Clone the repository:

git clone https://github.com/ThijsdeZeeuw/avg-kwintes.git
cd avg-kwintes

Run the configuration script to prepare the environment:

# Make the script executable
chmod +x fix_config.sh

# Run the configuration script
sudo ./fix_config.sh

The configuration script will: - Check and install all necessary system dependencies - Configure the correct firewall rules for all services - Detect and resolve any port conflicts - Generate utility scripts for maintenance - Create a basic .env file if one doesn't exist

Run the interactive setup to complete configuration:

python3 start_services.py --interactive

Start the services:

python3 start_services.py --profile cpu

This sequence ensures that everything is properly configured before starting the services, avoiding port conflicts and other setup issues.

Utility Scripts

The configuration process creates several helpful utility scripts:

Update Script

To update your Local AI Stack to the latest version:

sudo ./update_stack.sh

This script will pull the latest Docker images, apply necessary configuration fixes, and restart all services.

Backup Script

To create a complete backup of your Local AI Stack data:

sudo ./backup_stack.sh

This script will back up all Docker volumes, configuration files, and secrets to a timestamped archive.

Ollama Models

The following models are automatically installed and available in the system:

Large Language Models (LLMs)

Model	Source	Description
gemma3:12b	Google	A 12B parameter model from Google's Gemma family, optimized for general text understanding and generation
granite3-guardian:8b	IBM	An 8B parameter model focused on safety and ethical considerations in AI interactions
granite3.1-dense:latest	IBM	Latest version of IBM's dense transformer model for general language tasks
granite3.1-moe:3b	IBM	A 3B parameter mixture-of-experts model optimized for efficient inference
granite3.2:latest	IBM	Latest version of IBM's advanced language model with improved capabilities
llama3.2-vision	Meta	A multimodal model capable of understanding both text and images
minicpm-v:8b	OpenBMB	A compact 8B parameter model optimized for efficient deployment
mistral-nemo:12b	Mistral AI	A 12B parameter model based on Mistral's architecture with enhanced capabilities
qwen2.5:7b-instruct-q4_K_M	Alibaba	A quantized 7B parameter instruction-tuned model optimized for efficiency
reader-lm:latest	OpenBMB	A specialized model for document understanding and question answering

Embedding Models

Model	Source	Description
granite-embedding:278m	IBM	A compact embedding model for efficient text vectorization
jeffh/intfloat-multilingual-e5-large-instruct:f16	Hugging Face	A multilingual embedding model optimized for instruction following
nomic-embed-text:latest	Nomic AI	A general-purpose text embedding model for semantic search and similarity

These models are automatically downloaded during the initial setup process.
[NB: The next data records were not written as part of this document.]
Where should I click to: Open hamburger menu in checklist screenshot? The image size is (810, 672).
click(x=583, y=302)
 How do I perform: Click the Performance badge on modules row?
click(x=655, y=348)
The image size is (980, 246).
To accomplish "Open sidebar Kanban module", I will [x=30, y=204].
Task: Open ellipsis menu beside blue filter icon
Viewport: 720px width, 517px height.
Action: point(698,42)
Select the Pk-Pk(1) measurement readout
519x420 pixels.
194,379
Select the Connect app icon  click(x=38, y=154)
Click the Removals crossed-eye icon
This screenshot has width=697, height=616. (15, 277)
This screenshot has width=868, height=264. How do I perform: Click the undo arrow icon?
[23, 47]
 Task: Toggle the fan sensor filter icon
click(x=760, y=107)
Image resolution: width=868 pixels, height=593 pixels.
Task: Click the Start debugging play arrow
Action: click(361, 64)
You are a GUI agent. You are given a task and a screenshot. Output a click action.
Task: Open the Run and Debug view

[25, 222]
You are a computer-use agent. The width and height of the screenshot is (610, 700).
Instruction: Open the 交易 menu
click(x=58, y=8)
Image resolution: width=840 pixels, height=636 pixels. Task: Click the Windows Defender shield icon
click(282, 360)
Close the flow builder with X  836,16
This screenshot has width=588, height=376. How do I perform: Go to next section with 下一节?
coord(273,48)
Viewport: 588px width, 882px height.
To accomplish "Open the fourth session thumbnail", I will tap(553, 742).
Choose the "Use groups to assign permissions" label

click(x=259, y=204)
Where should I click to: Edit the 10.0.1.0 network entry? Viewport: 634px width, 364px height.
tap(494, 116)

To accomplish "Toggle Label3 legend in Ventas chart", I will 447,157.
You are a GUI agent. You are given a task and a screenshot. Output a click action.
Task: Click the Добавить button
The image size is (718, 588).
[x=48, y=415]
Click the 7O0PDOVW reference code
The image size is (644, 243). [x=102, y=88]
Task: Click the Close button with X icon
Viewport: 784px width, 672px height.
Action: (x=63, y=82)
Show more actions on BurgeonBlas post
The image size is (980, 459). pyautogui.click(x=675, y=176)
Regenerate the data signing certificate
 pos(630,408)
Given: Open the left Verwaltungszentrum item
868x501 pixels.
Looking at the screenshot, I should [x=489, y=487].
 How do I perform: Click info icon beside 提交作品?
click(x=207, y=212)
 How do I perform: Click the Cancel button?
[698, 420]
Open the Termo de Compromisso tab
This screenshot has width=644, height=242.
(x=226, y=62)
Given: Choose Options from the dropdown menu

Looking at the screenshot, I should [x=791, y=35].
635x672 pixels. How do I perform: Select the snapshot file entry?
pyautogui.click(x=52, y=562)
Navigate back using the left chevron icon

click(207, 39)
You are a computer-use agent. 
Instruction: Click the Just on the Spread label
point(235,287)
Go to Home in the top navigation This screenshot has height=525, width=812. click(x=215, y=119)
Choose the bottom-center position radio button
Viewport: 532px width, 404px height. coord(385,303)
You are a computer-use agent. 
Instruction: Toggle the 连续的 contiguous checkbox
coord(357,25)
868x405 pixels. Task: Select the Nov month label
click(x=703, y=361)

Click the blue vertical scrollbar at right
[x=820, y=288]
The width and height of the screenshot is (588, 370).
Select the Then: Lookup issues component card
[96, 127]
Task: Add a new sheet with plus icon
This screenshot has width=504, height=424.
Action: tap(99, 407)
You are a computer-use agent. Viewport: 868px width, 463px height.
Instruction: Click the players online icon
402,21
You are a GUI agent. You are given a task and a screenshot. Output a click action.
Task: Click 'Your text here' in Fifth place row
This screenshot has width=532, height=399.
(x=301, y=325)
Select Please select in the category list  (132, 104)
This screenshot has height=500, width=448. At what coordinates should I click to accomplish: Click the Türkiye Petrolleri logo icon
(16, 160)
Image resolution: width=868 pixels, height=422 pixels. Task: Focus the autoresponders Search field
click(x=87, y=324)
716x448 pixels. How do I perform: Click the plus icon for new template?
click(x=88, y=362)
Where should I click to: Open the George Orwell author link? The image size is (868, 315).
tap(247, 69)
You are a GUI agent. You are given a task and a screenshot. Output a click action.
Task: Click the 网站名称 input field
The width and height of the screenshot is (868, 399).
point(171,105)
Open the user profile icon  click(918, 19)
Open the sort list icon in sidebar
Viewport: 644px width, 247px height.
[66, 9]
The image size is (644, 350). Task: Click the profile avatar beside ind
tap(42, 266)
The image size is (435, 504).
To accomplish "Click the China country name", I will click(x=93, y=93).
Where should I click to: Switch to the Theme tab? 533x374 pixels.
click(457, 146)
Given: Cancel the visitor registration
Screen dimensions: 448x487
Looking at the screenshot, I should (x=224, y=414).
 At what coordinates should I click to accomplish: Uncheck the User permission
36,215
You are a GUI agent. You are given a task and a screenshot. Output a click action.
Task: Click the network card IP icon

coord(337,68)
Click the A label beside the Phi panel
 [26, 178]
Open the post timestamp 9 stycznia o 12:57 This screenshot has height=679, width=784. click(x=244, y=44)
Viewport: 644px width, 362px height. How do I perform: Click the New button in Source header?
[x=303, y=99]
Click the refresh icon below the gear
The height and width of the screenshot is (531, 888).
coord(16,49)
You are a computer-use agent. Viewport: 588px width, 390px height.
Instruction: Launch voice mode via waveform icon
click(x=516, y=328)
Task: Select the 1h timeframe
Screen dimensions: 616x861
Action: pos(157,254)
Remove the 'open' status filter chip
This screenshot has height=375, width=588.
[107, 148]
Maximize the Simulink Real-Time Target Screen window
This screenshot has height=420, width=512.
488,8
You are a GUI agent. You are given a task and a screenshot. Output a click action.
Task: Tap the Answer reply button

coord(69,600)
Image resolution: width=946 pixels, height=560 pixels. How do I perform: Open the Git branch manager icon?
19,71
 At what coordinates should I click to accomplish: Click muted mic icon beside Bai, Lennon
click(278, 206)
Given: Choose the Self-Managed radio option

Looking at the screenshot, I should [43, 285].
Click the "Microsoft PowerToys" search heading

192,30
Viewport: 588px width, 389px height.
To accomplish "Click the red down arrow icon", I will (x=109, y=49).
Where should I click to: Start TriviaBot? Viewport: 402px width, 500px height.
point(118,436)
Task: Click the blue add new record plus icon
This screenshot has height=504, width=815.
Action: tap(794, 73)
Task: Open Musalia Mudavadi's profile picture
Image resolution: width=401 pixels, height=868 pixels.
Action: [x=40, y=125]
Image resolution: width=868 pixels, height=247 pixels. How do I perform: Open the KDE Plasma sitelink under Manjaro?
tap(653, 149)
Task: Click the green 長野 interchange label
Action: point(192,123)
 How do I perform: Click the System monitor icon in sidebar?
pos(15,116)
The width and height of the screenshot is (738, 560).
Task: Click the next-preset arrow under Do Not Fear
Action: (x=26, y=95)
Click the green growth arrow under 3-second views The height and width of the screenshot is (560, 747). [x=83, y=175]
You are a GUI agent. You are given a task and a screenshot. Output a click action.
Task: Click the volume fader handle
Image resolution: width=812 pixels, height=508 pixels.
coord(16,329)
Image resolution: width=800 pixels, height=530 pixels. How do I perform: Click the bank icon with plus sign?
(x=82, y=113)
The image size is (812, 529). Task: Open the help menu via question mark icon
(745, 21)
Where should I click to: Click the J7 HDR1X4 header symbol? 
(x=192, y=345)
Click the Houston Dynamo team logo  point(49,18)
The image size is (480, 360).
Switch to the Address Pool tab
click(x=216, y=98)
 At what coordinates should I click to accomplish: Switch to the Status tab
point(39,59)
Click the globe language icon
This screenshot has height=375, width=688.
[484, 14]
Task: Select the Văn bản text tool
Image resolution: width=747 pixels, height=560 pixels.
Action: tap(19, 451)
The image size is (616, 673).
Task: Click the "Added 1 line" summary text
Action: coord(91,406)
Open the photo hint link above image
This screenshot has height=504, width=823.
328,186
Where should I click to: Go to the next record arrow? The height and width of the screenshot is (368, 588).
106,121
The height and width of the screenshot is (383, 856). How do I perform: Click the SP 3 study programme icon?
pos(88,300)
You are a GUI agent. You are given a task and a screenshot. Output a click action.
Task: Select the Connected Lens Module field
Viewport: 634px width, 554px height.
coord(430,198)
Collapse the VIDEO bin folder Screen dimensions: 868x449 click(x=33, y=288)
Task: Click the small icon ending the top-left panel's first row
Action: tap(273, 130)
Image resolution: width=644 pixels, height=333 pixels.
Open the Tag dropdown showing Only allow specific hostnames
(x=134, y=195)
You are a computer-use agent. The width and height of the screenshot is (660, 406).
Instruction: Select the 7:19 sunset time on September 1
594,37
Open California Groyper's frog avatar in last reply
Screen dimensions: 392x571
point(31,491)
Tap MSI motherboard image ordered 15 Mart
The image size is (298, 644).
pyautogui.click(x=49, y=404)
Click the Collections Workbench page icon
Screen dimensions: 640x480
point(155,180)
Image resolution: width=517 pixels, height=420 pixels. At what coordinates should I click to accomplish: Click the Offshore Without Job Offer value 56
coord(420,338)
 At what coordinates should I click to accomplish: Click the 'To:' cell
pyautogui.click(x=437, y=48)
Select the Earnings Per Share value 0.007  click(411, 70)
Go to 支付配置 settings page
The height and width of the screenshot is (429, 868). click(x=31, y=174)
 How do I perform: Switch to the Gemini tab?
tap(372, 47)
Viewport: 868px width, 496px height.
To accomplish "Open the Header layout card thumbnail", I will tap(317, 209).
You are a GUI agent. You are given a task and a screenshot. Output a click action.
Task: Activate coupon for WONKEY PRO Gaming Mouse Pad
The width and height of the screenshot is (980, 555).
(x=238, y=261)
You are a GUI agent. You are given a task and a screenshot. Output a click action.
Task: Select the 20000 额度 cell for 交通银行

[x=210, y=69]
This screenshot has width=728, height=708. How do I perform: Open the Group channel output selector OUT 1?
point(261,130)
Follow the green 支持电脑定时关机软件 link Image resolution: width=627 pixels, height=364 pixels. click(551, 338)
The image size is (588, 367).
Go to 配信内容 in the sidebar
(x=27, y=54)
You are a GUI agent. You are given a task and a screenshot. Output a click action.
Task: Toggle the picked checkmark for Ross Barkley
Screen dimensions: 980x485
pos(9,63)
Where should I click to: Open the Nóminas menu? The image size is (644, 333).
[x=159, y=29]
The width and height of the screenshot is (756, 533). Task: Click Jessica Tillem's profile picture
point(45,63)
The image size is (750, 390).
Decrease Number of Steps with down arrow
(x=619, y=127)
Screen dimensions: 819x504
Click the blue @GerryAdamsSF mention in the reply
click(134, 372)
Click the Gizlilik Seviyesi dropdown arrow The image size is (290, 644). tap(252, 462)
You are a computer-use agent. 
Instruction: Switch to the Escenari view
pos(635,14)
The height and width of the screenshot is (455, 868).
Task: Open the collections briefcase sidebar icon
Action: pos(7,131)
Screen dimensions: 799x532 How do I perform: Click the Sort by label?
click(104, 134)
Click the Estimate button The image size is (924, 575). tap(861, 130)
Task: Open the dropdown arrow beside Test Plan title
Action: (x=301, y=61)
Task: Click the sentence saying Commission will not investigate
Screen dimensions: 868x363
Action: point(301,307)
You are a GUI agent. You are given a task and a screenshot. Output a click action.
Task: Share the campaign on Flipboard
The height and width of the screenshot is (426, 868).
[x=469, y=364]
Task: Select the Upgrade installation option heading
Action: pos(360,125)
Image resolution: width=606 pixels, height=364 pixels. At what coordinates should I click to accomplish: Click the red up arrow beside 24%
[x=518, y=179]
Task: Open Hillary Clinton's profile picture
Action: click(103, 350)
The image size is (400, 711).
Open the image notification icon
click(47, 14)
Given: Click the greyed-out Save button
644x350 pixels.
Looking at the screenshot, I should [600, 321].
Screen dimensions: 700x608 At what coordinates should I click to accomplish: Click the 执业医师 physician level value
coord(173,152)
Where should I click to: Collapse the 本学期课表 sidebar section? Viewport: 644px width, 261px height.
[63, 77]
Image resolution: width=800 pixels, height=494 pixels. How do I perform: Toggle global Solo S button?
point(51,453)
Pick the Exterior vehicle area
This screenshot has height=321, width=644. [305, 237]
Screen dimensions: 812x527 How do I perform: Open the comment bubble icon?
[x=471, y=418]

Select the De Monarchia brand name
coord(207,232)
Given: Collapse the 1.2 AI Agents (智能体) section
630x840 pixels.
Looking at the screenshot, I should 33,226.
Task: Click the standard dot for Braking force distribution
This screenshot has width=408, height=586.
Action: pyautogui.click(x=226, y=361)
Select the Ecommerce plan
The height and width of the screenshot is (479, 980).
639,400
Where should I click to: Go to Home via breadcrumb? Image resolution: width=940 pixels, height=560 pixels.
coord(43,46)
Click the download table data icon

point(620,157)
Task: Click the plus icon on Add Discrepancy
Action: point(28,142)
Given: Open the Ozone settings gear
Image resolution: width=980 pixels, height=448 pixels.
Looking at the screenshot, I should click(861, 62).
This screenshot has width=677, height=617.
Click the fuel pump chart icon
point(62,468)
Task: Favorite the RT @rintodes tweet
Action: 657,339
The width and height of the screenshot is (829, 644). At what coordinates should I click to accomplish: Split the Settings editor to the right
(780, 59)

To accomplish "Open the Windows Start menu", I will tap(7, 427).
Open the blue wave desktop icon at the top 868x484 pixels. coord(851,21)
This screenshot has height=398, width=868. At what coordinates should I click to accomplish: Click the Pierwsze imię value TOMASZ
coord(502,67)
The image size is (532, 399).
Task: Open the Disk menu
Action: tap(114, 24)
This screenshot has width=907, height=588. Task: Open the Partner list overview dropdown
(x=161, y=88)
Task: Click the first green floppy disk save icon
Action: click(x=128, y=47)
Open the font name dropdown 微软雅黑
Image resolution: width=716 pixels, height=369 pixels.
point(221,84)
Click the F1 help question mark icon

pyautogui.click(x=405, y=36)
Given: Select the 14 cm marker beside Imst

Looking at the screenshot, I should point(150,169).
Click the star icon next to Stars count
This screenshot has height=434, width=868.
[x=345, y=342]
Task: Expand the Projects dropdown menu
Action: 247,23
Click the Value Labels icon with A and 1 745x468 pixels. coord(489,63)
The system supports both CPU and GPU (NVIDIA/AMD) inference depending on your hardware configuration.

Accessing Services

After installation, you can access the following services:

n8n: https://n8n.kwintes.cloud
Web UI: https://openwebui.kwintes.cloud
Flowise: https://flowise.kwintes.cloud
Supabase: https://supabase.kwintes.cloud
Supabase Studio: http://localhost:54321 or https://studio.supabase.kwintes.cloud
Grafana: https://grafana.kwintes.cloud
Prometheus: https://prometheus.kwintes.cloud
Whisper API: https://whisper.kwintes.cloud
Qdrant API: https://qdrant.kwintes.cloud

Monitoring

The stack includes comprehensive monitoring:

Access Grafana at https://grafana.kwintes.cloud
Default credentials: admin / (password from secrets.txt)
Add Prometheus as a data source (URL: http://prometheus:9090)
Access Prometheus at https://prometheus.kwintes.cloud
View metrics and create alerts

Security Notes

All secrets are saved to secrets.txt - keep this file secure
All services are configured to use HTTPS through Caddy
Firewall rules are configured to allow only necessary ports
Default credentials should be changed after first login

Maintenance

To update the stack:

cd local-ai-packaged
git pull
python3 start_services.py --profile cpu

To restart services:

docker compose -p localai down
python3 start_services.py --profile cpu

Troubleshooting

Docker Compose Issues

If you encounter errors with Docker Compose commands like: unknown shorthand flag: 'p' in -p This indicates incompatibility between the command format and your Docker Compose version.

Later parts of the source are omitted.